# 3 Anos de Meteorologia numa imagem



## guimeixen (11 Jun 2016 às 00:58)

Após o meu interesse sobre meteorologia ter despertado em 2013, já passaram 3 anos de registos em fotos. Desde que os começei a fotografar em 2013 até agora em 2016, houve vários que mereceram o lugar nesta imagem.

Deixo-vos aqui os meus melhores registos. Espero que venham bastantes mais e bons.

Máxima resolução aqui



3 Years of Weather by Guilherme Silva, no Flickr


----------



## Paelagius (11 Jun 2016 às 01:12)

guimeixen disse:


> Após o meu interesse sobre meteorologia ter despertado em 2013, já passaram 3 anos de registos em fotos.

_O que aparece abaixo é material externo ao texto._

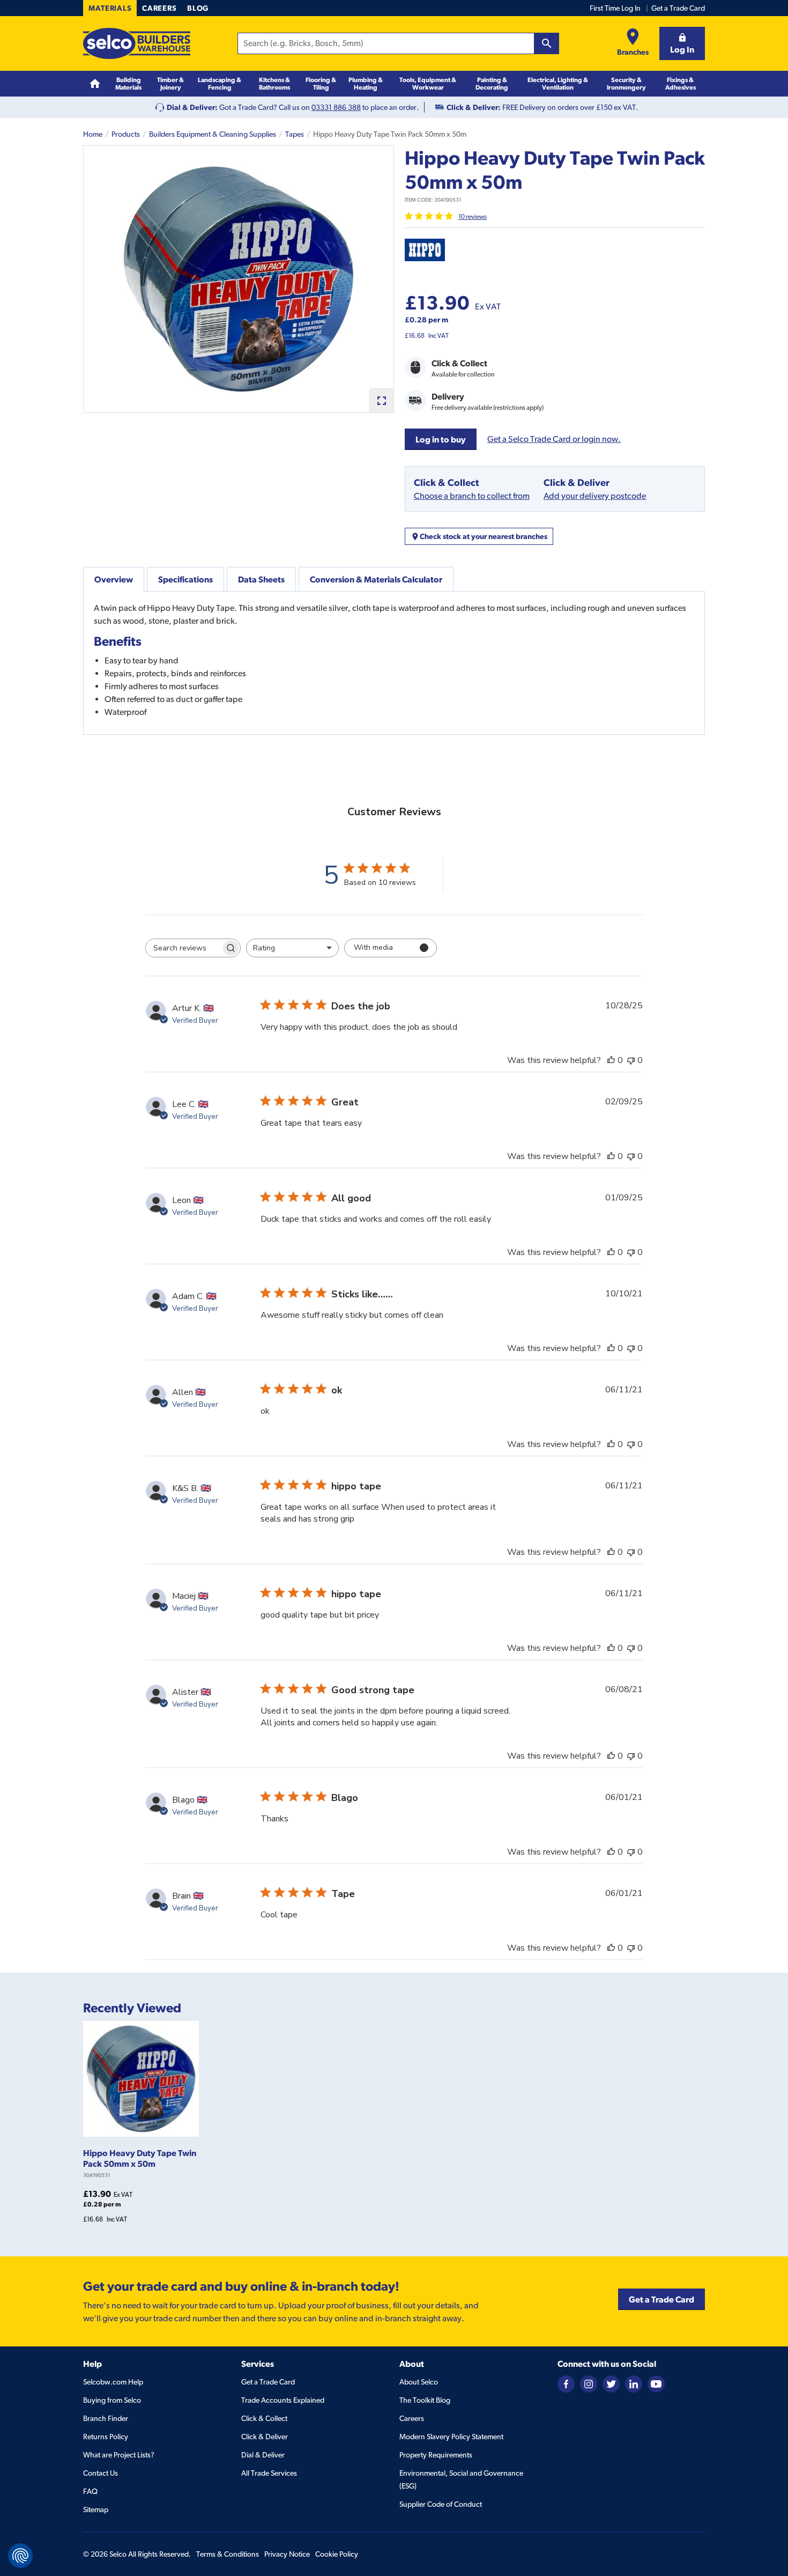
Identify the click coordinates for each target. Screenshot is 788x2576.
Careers (159, 8)
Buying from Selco (112, 2400)
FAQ (90, 2491)
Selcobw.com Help (113, 2382)
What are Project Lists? (118, 2454)
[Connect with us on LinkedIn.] (633, 2383)
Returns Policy (105, 2436)
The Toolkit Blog (424, 2400)
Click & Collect (264, 2418)
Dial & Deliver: (192, 107)
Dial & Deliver (263, 2454)
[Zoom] (381, 400)
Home (92, 134)
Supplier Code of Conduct (440, 2504)
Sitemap (95, 2509)
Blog (198, 8)
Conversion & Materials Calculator (376, 579)
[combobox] (292, 948)
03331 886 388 (336, 107)
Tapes (294, 134)
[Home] (95, 84)
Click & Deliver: (474, 107)
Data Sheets (261, 579)
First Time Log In (615, 8)
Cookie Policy (336, 2554)
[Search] (546, 43)
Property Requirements (435, 2454)
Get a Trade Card (678, 8)
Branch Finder (105, 2418)
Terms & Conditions (227, 2554)
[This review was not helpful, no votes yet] (631, 1060)
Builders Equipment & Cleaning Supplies (212, 134)
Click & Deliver (264, 2436)
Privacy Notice (287, 2554)
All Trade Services (269, 2473)
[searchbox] (183, 948)
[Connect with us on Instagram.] (588, 2383)
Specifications (185, 579)
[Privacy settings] (20, 2555)
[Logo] (136, 43)
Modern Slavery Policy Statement (451, 2436)
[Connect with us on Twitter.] (611, 2383)
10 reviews (472, 216)
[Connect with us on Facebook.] (566, 2383)
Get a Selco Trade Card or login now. (554, 439)
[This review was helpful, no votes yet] (611, 1060)
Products (125, 134)
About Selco (418, 2382)
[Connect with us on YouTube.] (656, 2383)
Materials (109, 8)
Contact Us (100, 2473)
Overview (113, 579)
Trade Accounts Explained (282, 2400)
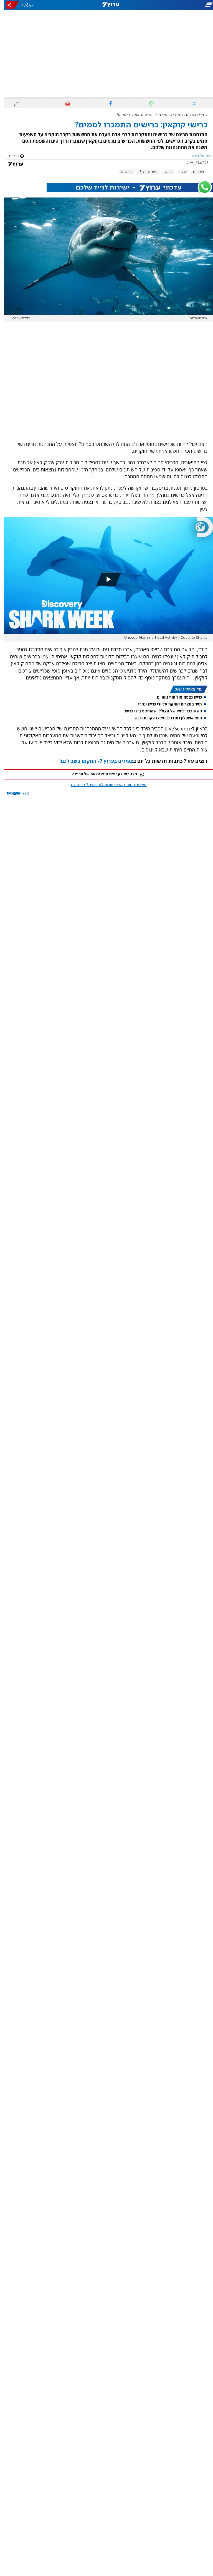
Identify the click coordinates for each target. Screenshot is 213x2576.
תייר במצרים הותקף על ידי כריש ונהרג (165, 704)
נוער (178, 172)
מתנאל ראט (197, 156)
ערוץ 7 (199, 115)
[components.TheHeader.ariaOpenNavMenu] (179, 4)
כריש (164, 172)
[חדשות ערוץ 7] (106, 4)
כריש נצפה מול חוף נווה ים (175, 697)
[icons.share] (8, 5)
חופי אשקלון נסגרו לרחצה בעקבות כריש (164, 717)
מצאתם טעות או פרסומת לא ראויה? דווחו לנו (105, 785)
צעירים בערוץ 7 (181, 115)
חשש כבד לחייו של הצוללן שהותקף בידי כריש (159, 711)
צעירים (194, 172)
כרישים (122, 172)
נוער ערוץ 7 (144, 172)
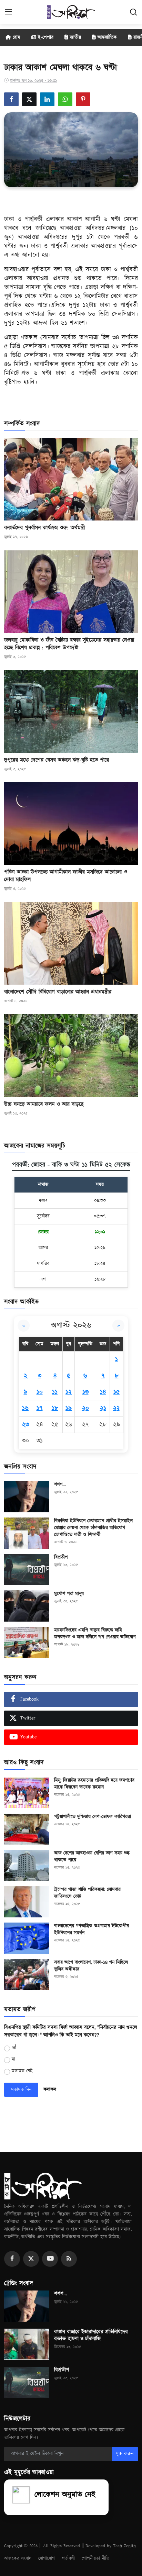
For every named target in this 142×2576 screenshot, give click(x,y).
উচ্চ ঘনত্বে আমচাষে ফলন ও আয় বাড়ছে (43, 1104)
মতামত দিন (21, 2089)
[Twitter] (31, 2259)
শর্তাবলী (68, 2558)
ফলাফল (49, 2089)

Desde que os começei a fotografar em 2013 até agora em 2016, houve vários que mereceram o lugar nesta imagem.
> 
> Deixo-vos aqui os meus melhores registos. Espero que venham bastantes mais e bons.
> 
> ...



Lembro-me de umas quantas publicadas!

Ainda não tenho nenhuma com iridescência na minha colecção pessoal.

A que programa/página recorreste para agregar as fotografias?


----------



## jonas_87 (11 Jun 2016 às 09:59)

Ideia brutal,  muito bom!
Parabéns.


----------



## guimeixen (12 Jun 2016 às 09:50)

Paelagius disse:


> Lembro-me de umas quantas publicadas!
> 
> Ainda não tenho nenhuma com iridescência na minha colecção pessoal.
> 
> A que programa/página recorreste para agregar as fotografias?



Para juntar tudo numa imagem usei o GIMP.



jonas_87 disse:


> Ideia brutal,  muito bom!
> Parabéns.



Obrigado!


----------



## guimeixen (12 Nov 2018 às 16:43)

Passados já quase 6 anos, deixo-vos aqui duas fotos, uma dos melhores relâmpagos e a outra das melhores fotos de estrutura.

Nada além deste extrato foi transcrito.